Comment avez-vous procédé pour la traduction en français avec Lotfi Nia ? Pourquoi ne pas avoir traduit vous-même ?

Tout d’abord, je suis contre la traduction des livres par leurs auteurs, sauf peut-être dans les cas extrêmes (Nabokov, Beckett…). Un autre regard peut enrichir le texte. Ensuite, je ne traduis pas vers le français, je ne fais que le chemin contraire, vers ma langue, l’arabe. Enfin, et c’est le plus important, être traduit par Lotfi Nia est une grande chance. Nia poursuit depuis plus de quinze ans une aventure magnifique en traduisant des livres arabes -surtout algériens- vers le français, et le travail avec lui était un réel plaisir.

Quelle est votre histoire, quels sont vos rapports avec la langue française ? Diriez-vous qu’elle est une « langue algérienne » ?

### BUT DU TRAVAIL
Modifiez l’entretien en recopiant tout ce qui va de « Tout d’abord, je » jusqu’à « un réel plaisir. », avec « remarquable » à la place de « magnifique ». La liste qui suit constitue un document indépendant de l’entretien.

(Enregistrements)
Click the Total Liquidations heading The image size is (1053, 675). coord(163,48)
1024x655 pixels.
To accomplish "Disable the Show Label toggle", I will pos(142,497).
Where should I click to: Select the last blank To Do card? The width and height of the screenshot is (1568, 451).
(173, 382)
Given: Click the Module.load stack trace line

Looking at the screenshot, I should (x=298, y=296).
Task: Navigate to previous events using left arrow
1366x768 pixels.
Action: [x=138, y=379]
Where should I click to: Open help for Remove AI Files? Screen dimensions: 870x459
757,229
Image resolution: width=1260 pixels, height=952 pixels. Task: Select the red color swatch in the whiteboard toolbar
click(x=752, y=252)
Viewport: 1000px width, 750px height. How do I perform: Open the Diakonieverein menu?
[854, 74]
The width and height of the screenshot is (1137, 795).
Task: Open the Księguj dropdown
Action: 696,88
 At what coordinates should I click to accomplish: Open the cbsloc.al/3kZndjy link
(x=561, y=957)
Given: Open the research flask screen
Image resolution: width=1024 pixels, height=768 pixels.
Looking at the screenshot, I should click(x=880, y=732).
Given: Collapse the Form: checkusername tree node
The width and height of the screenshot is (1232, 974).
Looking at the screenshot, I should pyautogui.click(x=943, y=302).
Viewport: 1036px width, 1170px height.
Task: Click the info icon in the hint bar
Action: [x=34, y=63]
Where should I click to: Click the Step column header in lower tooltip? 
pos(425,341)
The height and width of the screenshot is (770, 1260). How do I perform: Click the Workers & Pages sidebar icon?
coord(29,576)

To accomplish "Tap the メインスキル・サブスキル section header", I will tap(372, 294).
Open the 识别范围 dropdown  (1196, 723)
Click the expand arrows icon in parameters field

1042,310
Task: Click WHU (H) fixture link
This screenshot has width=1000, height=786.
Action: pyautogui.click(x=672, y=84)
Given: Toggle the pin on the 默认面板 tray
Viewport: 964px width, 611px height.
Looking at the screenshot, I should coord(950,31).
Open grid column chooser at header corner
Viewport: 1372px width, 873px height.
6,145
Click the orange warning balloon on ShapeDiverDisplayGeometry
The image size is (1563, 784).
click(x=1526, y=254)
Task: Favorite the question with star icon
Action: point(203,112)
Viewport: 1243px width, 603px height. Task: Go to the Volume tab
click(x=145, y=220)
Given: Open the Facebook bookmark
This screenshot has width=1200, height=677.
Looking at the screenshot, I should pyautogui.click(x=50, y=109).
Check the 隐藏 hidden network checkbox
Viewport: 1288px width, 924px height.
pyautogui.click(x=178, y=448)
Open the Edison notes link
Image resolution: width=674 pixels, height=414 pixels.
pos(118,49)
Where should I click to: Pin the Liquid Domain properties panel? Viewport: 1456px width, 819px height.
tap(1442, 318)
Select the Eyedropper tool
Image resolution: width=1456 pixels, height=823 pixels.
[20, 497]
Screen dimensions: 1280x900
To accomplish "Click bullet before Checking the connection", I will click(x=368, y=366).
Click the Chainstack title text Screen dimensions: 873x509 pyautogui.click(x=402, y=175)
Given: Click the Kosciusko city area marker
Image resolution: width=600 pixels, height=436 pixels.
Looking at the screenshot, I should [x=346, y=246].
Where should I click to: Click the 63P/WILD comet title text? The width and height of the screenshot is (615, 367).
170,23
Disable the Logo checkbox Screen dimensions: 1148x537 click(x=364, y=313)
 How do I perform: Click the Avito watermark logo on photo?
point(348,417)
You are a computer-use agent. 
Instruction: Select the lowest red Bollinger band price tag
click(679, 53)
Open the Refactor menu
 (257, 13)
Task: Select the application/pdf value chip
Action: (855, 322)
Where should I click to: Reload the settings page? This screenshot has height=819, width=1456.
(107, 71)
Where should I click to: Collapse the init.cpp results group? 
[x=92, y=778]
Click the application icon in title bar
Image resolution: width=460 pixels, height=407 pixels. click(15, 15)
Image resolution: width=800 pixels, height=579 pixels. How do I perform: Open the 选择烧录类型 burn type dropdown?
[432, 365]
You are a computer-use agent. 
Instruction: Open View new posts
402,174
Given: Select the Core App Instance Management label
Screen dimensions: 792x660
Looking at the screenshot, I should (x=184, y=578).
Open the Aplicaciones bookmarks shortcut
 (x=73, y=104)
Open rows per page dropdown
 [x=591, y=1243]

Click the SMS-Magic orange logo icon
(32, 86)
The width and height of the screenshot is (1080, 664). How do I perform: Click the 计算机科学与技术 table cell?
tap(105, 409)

### CORRIGÉ
Tout d’abord, je suis contre la traduction des livres par leurs auteurs, sauf peut-être dans les cas extrêmes (Nabokov, Beckett…). Un autre regard peut enrichir le texte. Ensuite, je ne traduis pas vers le français, je ne fais que le chemin contraire, vers ma langue, l’arabe. Enfin, et c’est le plus important, être traduit par Lotfi Nia est une grande chance. Nia poursuit depuis plus de quinze ans une aventure remarquable en traduisant des livres arabes -surtout algériens- vers le français, et le travail avec lui était un réel plaisir.